● **SFIDE**
- A) Nel testo sulla Bergamo romana, in quale via è stato ritrovato il luogo di culto dedicato al dio Mitra?
- B) Prosegui il testo sulla Bergamo romana dal punto in cui si ferma.

● **TESTO FORNITO**
============================================================

Una città... sotto la città
La città sul colle, il borgo storico racchiuso dalla cerchia delle Mura veneziane patrimonio dell’Unesco, è la più famosa attrattiva per chi visita Bergamo. Quando passeggiamo lungo l’animata Corsarola, o ci soffermiamo ad ammirare la suggestiva Piazza Vecchia, o ci addentriamo nelle strette viuzze dal sapore medioevale, certo non immaginiamo che sotto il selciato che calpestiamo, alla profondità di 2/3 metri, si nasconde un’altra città, ancora in parte sconosciuta, ma rivelatasi ormai, attraverso 40 anni di campagne di scavo archeologico, nell’impianto regolare delle sue vie, nella ricchezza delle sue “domus”, nella monumentalità degli spazi e degli edifici adibiti all’uso civile e religioso.
Abitare nella città romana
Si chiamava Bergomum, questa città, e i suoi abitanti parlavano latino. Si incontravano nel mercato coperto del Foro, attiguo a Piazza Vecchia, o alle Terme, situate in Piazza Mercato del Fieno; percorrevano il Decumano Massimo, la via principale, che segue il percorso delle vie Gombito/Colleoni; andavano ad assistere a rappresentazioni di commedie o tragedie nel Teatro e agli incontri dei gladiatori, seguiti con un tifo pari al nostro per il calcio, nell’Anfiteatro, entrambi situati molto probabilmente nell’attuale zona di Colle Aperto. C’erano inoltre diversi luoghi dove si praticava il culto rivolto alle diverse divinità del pantheon ufficiale romano, ma anche a divinità “importate” dalle lontane regioni orientali dell’impero, come testimonia il ritrovamento in via Arena di un luogo di culto dedicato al dio Mitra. E le case? I ritrovamenti ci raccontano di domus che seguivano la morfologia dei colli, precedentemente terrazzati, con vani di servizio seminterrati, su cui si impostavano uno o più piani superiori, decorati da affreschi parietali a fasce geometriche di vivaci colori o con figure realistiche di animali o vegetali e arricchiti da pavimenti musivi a tessere bianche e nere, come nell’area archeologica sotto la Cattedrale, in vicolo Aquila Nera e in via Solata, mentre dallo scavo recente della prestigiosa domus di via Arena è emersa una bella testa di Gorgone che decorava la pavimentazione di uno dei locali. Le numerose anfore di varie forme e dimensioni ritrovate in diversi luoghi della città ci descrivono inoltre una rete di commerci molto fitta tra la città e varie località dell’area mediterranea. Olive in salamoia, olio, “garum”, una salsa piccante a base di pesce fermentato, e soprattutto vino giungevano dalla Grecia, dall’Iberia e dall’Italia meridionale, ma sorprende che nella nostra piccola città di provincia ci fossero anche raffinati consumatori di un vino passito prodotto a Creta in quantità limitate.

============================================================

● **RECORD FORNITI**
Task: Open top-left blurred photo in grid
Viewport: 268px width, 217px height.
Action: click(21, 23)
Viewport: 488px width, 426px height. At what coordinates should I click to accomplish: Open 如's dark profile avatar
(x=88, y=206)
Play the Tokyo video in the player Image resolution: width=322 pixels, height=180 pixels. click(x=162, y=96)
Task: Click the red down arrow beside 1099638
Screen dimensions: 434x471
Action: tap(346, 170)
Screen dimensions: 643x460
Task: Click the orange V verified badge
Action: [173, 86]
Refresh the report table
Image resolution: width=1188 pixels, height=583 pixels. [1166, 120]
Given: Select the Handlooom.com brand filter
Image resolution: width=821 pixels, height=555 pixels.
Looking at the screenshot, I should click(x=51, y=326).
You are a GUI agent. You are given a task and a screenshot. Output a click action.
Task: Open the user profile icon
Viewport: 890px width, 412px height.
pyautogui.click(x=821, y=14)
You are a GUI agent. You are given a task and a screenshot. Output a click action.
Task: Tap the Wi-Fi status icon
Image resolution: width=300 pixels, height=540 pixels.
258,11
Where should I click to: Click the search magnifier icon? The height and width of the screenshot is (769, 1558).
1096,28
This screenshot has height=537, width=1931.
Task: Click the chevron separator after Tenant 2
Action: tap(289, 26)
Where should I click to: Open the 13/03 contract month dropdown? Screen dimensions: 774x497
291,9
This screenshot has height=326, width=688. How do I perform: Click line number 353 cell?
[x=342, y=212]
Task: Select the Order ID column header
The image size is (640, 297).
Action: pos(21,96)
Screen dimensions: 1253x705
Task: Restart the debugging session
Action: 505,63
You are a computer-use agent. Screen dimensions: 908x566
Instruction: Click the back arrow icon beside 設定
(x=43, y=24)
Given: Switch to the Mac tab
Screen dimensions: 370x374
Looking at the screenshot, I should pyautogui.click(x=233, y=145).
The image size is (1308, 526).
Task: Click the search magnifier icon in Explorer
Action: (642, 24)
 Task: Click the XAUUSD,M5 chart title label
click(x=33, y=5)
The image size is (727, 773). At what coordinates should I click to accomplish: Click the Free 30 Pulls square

============================================================

● **RISULTATI ATTESI**
- A) In via Arena.

- B)
Nomi che raccontano storie
Fuori dalle porte delle antiche mura, lungo le strade che portavano a Brixia, Comum e Mediolanum, sono state rinvenute le testimonianze delle necropoli, dalle quali provengono numerose epigrafi funerarie su lastre di pietra, conservate ed esposte nel Civico Museo Archeologico di piazza Cittadella. Queste ci raccontano storie di uomini e donne che hanno vissuto nella città romana, ci rivelano i loro nomi, che spesso nascondono nomi di origine celtica divenuti gentilizi, a imitazione di quelli romani. Scopriamo così che la città era abitata da personaggi che ricoprivano alte cariche pubbliche, da militari di stanza nel territorio della “Gallia Cisalpina”, da liberti, schiavi liberati che avevano avviato un’attività commerciale, e conosciamo anche rapporti di parentela tra mogli e mariti, fratelli, sorelle, padri e madri che piangono il figlio prematuramente scomparso.
Così, soffermandoci a leggere queste antiche iscrizioni, ritroviamo i vari caratteri di un’umanità vicina a noi, nonostante sia vissuta 2000 anni fa in quella che Plinio definisce “extrema pars Italiae”.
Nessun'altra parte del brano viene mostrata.